The problem: Can you give all the material below as a Markdown table, with the number of each line under "Row" and the line itself under "Line", leaving out any blank lines?

Items:

---------------

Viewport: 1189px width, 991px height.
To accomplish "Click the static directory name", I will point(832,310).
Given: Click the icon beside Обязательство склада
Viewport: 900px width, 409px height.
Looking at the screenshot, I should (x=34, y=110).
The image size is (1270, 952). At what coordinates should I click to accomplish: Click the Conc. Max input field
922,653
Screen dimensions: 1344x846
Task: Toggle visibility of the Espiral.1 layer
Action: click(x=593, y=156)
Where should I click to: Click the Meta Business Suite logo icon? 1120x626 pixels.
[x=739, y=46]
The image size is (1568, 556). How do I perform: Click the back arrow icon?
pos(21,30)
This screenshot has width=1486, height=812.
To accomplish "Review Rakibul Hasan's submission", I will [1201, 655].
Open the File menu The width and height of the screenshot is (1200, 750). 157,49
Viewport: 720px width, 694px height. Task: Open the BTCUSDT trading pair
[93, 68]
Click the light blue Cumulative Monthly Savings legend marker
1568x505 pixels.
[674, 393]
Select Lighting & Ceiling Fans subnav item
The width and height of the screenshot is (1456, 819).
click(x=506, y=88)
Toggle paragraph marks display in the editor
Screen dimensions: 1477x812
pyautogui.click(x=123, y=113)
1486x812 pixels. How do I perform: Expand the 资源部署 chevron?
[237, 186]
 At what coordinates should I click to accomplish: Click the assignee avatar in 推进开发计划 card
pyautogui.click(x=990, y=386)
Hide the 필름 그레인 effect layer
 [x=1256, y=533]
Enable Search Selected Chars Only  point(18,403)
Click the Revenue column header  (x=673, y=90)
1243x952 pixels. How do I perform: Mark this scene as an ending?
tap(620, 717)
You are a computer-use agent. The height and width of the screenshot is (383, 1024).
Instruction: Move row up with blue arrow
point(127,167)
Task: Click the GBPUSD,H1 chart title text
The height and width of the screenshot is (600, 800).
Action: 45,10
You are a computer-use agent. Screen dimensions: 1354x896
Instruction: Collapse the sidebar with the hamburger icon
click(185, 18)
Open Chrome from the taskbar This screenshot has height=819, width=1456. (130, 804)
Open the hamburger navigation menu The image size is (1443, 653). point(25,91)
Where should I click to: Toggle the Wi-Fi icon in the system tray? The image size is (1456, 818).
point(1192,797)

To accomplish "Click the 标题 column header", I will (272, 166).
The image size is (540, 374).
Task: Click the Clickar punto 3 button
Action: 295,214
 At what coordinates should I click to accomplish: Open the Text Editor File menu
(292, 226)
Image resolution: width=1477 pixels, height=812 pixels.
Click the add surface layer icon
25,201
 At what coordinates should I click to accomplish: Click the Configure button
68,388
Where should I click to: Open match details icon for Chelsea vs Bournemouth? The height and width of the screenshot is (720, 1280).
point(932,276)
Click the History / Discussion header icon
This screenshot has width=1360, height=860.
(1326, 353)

---------------

Task result:
| Row | Line |
|---|---|
| 1 | Viewport: 1189px width, 991px height. |
| 2 | To accomplish "Click the static directory name", I will point(832,310). |
| 3 | Given: Click the icon beside Обязательство склада |
| 4 | Viewport: 900px width, 409px height. |
| 5 | Looking at the screenshot, I should (x=34, y=110). |
| 6 | The image size is (1270, 952). At what coordinates should I click to accomplish: Click the Conc. Max input field |
| 7 | 922,653 |
| 8 | Screen dimensions: 1344x846 |
| 9 | Task: Toggle visibility of the Espiral.1 layer |
| 10 | Action: click(x=593, y=156) |
| 11 | Where should I click to: Click the Meta Business Suite logo icon? 1120x626 pixels. |
| 12 | [x=739, y=46] |
| 13 | The image size is (1568, 556). How do I perform: Click the back arrow icon? |
| 14 | pos(21,30) |
| 15 | This screenshot has width=1486, height=812. |
| 16 | To accomplish "Review Rakibul Hasan's submission", I will [1201, 655]. |
| 17 | Open the File menu The width and height of the screenshot is (1200, 750). 157,49 |
| 18 | Viewport: 720px width, 694px height. Task: Open the BTCUSDT trading pair |
| 19 | [93, 68] |
| 20 | Click the light blue Cumulative Monthly Savings legend marker |
| 21 | 1568x505 pixels. |
| 22 | [674, 393] |
| 23 | Select Lighting & Ceiling Fans subnav item |
| 24 | The width and height of the screenshot is (1456, 819). |
| 25 | click(x=506, y=88) |
| 26 | Toggle paragraph marks display in the editor |
| 27 | Screen dimensions: 1477x812 |
| 28 | pyautogui.click(x=123, y=113) |
| 29 | 1486x812 pixels. How do I perform: Expand the 资源部署 chevron? |
| 30 | [237, 186] |
| 31 |  At what coordinates should I click to accomplish: Click the assignee avatar in 推进开发计划 card |
| 32 | pyautogui.click(x=990, y=386) |
| 33 | Hide the 필름 그레인 effect layer |
| 34 |  [x=1256, y=533] |
| 35 | Enable Search Selected Chars Only  point(18,403) |
| 36 | Click the Revenue column header  (x=673, y=90) |
| 37 | 1243x952 pixels. How do I perform: Mark this scene as an ending? |
| 38 | tap(620, 717) |
| 39 | You are a computer-use agent. The height and width of the screenshot is (383, 1024). |
| 40 | Instruction: Move row up with blue arrow |
| 41 | point(127,167) |
| 42 | Task: Click the GBPUSD,H1 chart title text |
| 43 | The height and width of the screenshot is (600, 800). |
| 44 | Action: 45,10 |
| 45 | You are a computer-use agent. Screen dimensions: 1354x896 |
| 46 | Instruction: Collapse the sidebar with the hamburger icon |
| 47 | click(185, 18) |
| 48 | Open Chrome from the taskbar This screenshot has height=819, width=1456. (130, 804) |
| 49 | Open the hamburger navigation menu The image size is (1443, 653). point(25,91) |
| 50 | Where should I click to: Toggle the Wi-Fi icon in the system tray? The image size is (1456, 818). |
| 51 | point(1192,797) |
| 52 | To accomplish "Click the 标题 column header", I will (272, 166). |
| 53 | The image size is (540, 374). |
| 54 | Task: Click the Clickar punto 3 button |
| 55 | Action: 295,214 |
| 56 |  At what coordinates should I click to accomplish: Open the Text Editor File menu |
| 57 | (292, 226) |
| 58 | Image resolution: width=1477 pixels, height=812 pixels. |
| 59 | Click the add surface layer icon |
| 60 | 25,201 |
| 61 |  At what coordinates should I click to accomplish: Click the Configure button |
| 62 | 68,388 |
| 63 | Where should I click to: Open match details icon for Chelsea vs Bournemouth? The height and width of the screenshot is (720, 1280). |
| 64 | point(932,276) |
| 65 | Click the History / Discussion header icon |
| 66 | This screenshot has width=1360, height=860. |
| 67 | (1326, 353) |